Thursday, June 11, 2009

Lydia at the Hadoop Summit!

My student Mikhail Bautin just presented his work on the Lydia processing architecture to over 700 people at the 2009 Hadoop Summit in Santa Clara, CA. He found it to be a great conference (better he says than the more academic venues I've sent him to before). There is enormous energy in the Hadoop world today as it becomes the primary system for web-type parallel processing and cloud computing in general.

Hadoop is a distributed processing system inspired by Google's MapReduce paradigm. Computations proceed in rounds of mapping (sending data packets to particular machines based on identification keys) and reduce (crunching these tuples down to a particular result). Such problems arise frequently in Lydia. For example, we can imagine mapping all the sentences in our news corpus keyed to the name of the entities within it, so we can then use reduce to count the number of occurrences of each entity and the other entities it is juxtaposed with. Hadoop manages all the messy stuff of parallel processing, like load balancing and distributed data structures and the like.

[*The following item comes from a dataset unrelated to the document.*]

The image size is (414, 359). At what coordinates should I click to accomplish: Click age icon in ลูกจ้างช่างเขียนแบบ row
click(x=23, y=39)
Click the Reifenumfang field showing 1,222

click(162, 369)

It is hard to overstate the importance that Hadoop has made to the Lydia project, efforts which are now rapidly bearing fruit. Expect to hear me soon report on results from enormous blog depositories we have spidered for years yet never previously been able to analyze. Further, we now regularly do large scale analysis of our analysis
using Hadoop, for example in studying trends across all entities across nationalities or ethnic groups.

It is equally hard to overstate the efforts Mikhail has made getting us there with our system. I can ask nothing more of my other students except that they try to "be like Mike".